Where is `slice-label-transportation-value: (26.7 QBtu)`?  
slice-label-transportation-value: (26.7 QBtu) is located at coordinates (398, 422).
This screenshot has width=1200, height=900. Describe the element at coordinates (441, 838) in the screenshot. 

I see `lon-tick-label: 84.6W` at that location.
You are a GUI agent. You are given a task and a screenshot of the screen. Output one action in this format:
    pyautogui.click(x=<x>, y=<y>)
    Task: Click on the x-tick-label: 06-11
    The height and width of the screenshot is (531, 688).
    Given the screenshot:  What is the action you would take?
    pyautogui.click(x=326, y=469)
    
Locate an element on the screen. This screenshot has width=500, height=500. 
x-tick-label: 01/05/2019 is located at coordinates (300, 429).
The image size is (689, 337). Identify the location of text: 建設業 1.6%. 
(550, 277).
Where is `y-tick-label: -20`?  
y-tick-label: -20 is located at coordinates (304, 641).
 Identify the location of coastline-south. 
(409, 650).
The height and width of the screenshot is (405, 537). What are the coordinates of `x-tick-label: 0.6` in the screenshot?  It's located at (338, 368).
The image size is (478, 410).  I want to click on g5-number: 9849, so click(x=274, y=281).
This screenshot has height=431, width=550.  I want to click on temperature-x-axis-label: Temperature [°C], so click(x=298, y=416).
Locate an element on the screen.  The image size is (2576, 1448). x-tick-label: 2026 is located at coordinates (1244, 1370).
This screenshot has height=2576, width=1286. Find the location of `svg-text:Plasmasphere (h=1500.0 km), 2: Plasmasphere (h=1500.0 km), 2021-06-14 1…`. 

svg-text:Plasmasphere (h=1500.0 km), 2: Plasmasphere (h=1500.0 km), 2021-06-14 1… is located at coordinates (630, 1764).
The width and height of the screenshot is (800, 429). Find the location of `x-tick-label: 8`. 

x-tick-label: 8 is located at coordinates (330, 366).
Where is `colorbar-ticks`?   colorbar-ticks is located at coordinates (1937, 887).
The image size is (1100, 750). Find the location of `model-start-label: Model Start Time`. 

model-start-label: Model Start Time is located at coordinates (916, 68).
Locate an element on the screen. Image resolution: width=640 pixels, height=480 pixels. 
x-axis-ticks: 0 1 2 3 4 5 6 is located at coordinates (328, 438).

§ §

§ JOB: Give the data above as a numbered list with one line per item, leaving out the blank lines.

§ RESPONSE TO THIS TASK:
1. Where is `slice-label-transportation-value: (26.7 QBtu)`?  
2. slice-label-transportation-value: (26.7 QBtu) is located at coordinates (398, 422).
3. This screenshot has width=1200, height=900. Describe the element at coordinates (441, 838) in the screenshot. 
4. I see `lon-tick-label: 84.6W` at that location.
5. You are a GUI agent. You are given a task and a screenshot of the screen. Output one action in this format:
6.     pyautogui.click(x=<x>, y=<y>)
7.     Task: Click on the x-tick-label: 06-11
8.     The height and width of the screenshot is (531, 688).
9.     Given the screenshot:  What is the action you would take?
10.     pyautogui.click(x=326, y=469)
11. Locate an element on the screen. This screenshot has width=500, height=500. 
12. x-tick-label: 01/05/2019 is located at coordinates (300, 429).
13. The image size is (689, 337). Identify the location of text: 建設業 1.6%. 
14. (550, 277).
15. Where is `y-tick-label: -20`?  
16. y-tick-label: -20 is located at coordinates (304, 641).
17.  Identify the location of coastline-south. 
18. (409, 650).
19. The height and width of the screenshot is (405, 537). What are the coordinates of `x-tick-label: 0.6` in the screenshot?  It's located at (338, 368).
20. The image size is (478, 410).  I want to click on g5-number: 9849, so click(x=274, y=281).
21. This screenshot has height=431, width=550.  I want to click on temperature-x-axis-label: Temperature [°C], so click(x=298, y=416).
22. Locate an element on the screen.  The image size is (2576, 1448). x-tick-label: 2026 is located at coordinates (1244, 1370).
23. This screenshot has height=2576, width=1286. Find the location of `svg-text:Plasmasphere (h=1500.0 km), 2: Plasmasphere (h=1500.0 km), 2021-06-14 1…`. 
24. svg-text:Plasmasphere (h=1500.0 km), 2: Plasmasphere (h=1500.0 km), 2021-06-14 1… is located at coordinates (630, 1764).
25. The width and height of the screenshot is (800, 429). Find the location of `x-tick-label: 8`. 
26. x-tick-label: 8 is located at coordinates (330, 366).
27. Where is `colorbar-ticks`?   colorbar-ticks is located at coordinates (1937, 887).
28. The image size is (1100, 750). Find the location of `model-start-label: Model Start Time`. 
29. model-start-label: Model Start Time is located at coordinates (916, 68).
30. Locate an element on the screen. Image resolution: width=640 pixels, height=480 pixels. 
31. x-axis-ticks: 0 1 2 3 4 5 6 is located at coordinates (328, 438).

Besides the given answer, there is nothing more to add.